Il a été l’un des grands artisans de la victoire de l’équipe de France face à la Colombie (3-1). Titularisé comme meneur de jeu, il a régalé le public de ses dribbles, de sa vision du jeu et de son implication sur les trois buts des Bleus. Une prestation de haut vol qui a confirmé son statut de grand espoir du football français et de candidat crédible à une place pour la Coupe du Monde. Pourtant, au milieu du concert de louanges, une voix dissonante, et pas n’importe laquelle, est venue jeter un froid et remettre les choses en perspective.
« Vous nous le présentez comme si c’était Zizou ! »
Cette voix, c’est celle de Christophe Dugarry. Sur les ondes de RMC, l’ancien international français n’a pas mâché ses mots pour calmer l’euphorie ambiante. « C’est un très bon joueur, il n’y a aucun doute », a-t-il d’abord concédé, avant de lâcher sa bombe : « Il sera dans la rotation, mais rien de plus. Aujourd’hui, et de loin, il est en dessous d’Olise, de Dembélé, de Barcola, de Doué, d’Ekitike. Vous nous le présentez comme si c’était Zizou ! ».

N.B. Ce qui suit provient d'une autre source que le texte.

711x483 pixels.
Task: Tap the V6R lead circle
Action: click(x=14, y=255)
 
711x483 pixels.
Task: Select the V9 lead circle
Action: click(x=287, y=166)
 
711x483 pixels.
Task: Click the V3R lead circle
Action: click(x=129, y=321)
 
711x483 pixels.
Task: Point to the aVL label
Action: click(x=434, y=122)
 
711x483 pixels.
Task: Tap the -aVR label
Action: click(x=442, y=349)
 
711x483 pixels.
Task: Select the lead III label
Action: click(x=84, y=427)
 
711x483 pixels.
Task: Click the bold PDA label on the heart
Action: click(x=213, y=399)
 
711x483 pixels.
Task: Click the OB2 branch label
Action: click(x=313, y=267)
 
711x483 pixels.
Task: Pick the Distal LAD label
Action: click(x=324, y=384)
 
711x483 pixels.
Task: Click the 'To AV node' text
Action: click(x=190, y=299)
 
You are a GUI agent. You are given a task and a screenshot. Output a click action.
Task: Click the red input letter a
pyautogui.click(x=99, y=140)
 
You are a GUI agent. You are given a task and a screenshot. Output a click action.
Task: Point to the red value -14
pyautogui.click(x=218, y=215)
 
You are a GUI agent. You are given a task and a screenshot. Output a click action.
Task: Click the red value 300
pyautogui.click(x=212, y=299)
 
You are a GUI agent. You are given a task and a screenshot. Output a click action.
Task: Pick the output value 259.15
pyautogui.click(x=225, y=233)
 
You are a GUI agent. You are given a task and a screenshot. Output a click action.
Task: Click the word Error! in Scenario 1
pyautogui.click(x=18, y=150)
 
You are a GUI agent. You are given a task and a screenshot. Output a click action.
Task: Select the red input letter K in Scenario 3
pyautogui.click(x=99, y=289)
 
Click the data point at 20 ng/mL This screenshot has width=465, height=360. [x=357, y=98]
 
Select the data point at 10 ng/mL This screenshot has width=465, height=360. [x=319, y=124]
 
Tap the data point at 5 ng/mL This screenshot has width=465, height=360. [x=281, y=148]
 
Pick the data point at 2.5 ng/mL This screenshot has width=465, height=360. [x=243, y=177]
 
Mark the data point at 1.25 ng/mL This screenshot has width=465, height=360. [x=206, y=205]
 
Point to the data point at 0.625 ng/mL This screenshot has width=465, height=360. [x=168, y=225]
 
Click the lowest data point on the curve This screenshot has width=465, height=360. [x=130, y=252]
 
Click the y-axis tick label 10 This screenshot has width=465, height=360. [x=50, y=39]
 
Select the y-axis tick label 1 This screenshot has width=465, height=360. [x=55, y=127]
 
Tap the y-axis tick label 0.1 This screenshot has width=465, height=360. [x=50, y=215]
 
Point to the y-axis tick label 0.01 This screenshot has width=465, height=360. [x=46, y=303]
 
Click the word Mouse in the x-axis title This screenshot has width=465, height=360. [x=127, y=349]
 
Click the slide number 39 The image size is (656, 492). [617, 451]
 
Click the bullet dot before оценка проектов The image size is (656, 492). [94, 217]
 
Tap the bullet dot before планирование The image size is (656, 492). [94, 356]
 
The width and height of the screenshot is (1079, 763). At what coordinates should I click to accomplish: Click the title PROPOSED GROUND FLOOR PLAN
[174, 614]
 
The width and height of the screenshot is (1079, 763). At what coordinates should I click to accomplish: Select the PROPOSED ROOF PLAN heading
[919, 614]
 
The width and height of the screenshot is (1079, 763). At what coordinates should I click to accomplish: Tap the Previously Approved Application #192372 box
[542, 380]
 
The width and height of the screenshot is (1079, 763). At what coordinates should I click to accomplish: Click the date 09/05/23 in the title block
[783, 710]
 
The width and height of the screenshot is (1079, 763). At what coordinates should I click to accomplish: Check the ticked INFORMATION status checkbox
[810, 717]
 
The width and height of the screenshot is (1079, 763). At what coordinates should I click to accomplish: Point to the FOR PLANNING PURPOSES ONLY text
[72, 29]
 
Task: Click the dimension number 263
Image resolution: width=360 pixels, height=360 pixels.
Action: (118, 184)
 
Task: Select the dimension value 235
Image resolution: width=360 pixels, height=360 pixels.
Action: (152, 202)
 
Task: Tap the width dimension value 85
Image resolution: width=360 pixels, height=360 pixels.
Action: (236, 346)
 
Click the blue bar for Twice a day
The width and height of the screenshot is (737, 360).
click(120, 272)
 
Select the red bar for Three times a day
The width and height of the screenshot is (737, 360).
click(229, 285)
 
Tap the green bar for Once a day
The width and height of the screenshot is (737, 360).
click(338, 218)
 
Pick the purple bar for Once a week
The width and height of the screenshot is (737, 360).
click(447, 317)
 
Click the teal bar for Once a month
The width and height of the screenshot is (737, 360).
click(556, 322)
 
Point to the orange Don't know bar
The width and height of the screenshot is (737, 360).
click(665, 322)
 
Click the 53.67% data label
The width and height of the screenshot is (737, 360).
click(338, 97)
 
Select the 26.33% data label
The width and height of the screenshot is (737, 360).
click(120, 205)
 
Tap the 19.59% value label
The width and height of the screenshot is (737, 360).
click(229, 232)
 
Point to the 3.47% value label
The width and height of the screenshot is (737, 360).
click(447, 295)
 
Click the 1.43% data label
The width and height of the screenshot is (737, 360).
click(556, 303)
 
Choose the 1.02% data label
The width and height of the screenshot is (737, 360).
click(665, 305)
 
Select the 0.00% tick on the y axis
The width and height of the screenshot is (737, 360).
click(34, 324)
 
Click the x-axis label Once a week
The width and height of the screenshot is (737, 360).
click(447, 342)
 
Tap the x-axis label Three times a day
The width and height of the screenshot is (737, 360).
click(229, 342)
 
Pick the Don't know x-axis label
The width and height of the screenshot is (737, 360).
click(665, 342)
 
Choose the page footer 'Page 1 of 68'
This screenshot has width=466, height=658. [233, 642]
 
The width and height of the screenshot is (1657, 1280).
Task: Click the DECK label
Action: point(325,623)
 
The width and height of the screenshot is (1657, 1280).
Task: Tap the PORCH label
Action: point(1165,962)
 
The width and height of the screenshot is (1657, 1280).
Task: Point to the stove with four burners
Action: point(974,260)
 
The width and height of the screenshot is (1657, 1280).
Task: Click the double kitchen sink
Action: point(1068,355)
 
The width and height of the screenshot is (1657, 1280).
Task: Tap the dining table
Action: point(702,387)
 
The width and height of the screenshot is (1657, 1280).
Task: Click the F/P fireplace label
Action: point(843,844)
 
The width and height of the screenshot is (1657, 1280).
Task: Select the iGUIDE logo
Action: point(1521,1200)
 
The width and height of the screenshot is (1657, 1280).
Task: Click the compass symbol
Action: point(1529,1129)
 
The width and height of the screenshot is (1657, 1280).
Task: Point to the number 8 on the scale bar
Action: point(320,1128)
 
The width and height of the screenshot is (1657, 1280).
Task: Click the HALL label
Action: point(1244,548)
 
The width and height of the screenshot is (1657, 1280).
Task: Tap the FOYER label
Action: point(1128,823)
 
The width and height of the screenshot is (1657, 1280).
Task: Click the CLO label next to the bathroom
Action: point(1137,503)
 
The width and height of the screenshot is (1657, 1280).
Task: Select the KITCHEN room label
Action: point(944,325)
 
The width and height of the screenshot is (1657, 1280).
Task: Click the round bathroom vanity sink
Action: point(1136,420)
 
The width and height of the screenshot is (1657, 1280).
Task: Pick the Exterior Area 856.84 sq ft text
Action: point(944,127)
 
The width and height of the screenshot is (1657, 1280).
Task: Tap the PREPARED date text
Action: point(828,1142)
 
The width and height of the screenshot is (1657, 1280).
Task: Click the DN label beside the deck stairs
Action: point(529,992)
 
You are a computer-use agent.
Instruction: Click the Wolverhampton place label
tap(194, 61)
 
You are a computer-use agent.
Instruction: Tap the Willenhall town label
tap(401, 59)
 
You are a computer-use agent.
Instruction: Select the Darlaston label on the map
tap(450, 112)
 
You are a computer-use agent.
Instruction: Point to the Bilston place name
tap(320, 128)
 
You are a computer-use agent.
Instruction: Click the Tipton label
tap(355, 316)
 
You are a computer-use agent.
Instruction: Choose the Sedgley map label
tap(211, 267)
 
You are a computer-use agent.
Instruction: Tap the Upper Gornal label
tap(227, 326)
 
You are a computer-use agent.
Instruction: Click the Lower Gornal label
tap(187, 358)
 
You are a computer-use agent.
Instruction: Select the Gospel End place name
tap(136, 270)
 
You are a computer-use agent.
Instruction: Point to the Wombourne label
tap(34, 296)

La charge est violente. Elle vient rappeler que, malgré son talent, le joueur de Manchester City n’est pas encore un titulaire indiscutable en puissance. Son déchet, son inconstance et son attitude parfois « râleuse » sur le terrain sont autant de freins à son explosion au plus haut niveau. Samuel Umtiti, autre consultant, a d’ailleurs souligné ce point, estimant qu’il devait « être plus constant » et « faire plus d’efforts sans ballon » pour franchir un cap.
Un talent brut à polir
Le talent de Rayan Cherki ne fait aucun doute. Sa capacité à éliminer, à créer, à faire des différences, est unique. Mais la route vers le très haut niveau est encore longue. Il doit apprendre à canaliser sa frustration, à gommer son déchet et à se mettre au service du collectif. Son altercation avec Lucas Digne pour tirer un coup franc en est une nouvelle illustration.
Cette sortie du champion du monde 98 est une piqûre de rappel, aussi dure soit-elle. Elle vient rappeler que le talent ne suffit pas, et que pour devenir un grand, il faut plus qu’une poignée de gestes de classe. Cherki a tout pour y arriver, mais il doit encore polir son diamant. Et non, pour l’instant, ce n’est pas « Zizou ». Sur ce point, on ne peut qu’être d’accord avec « Duga ».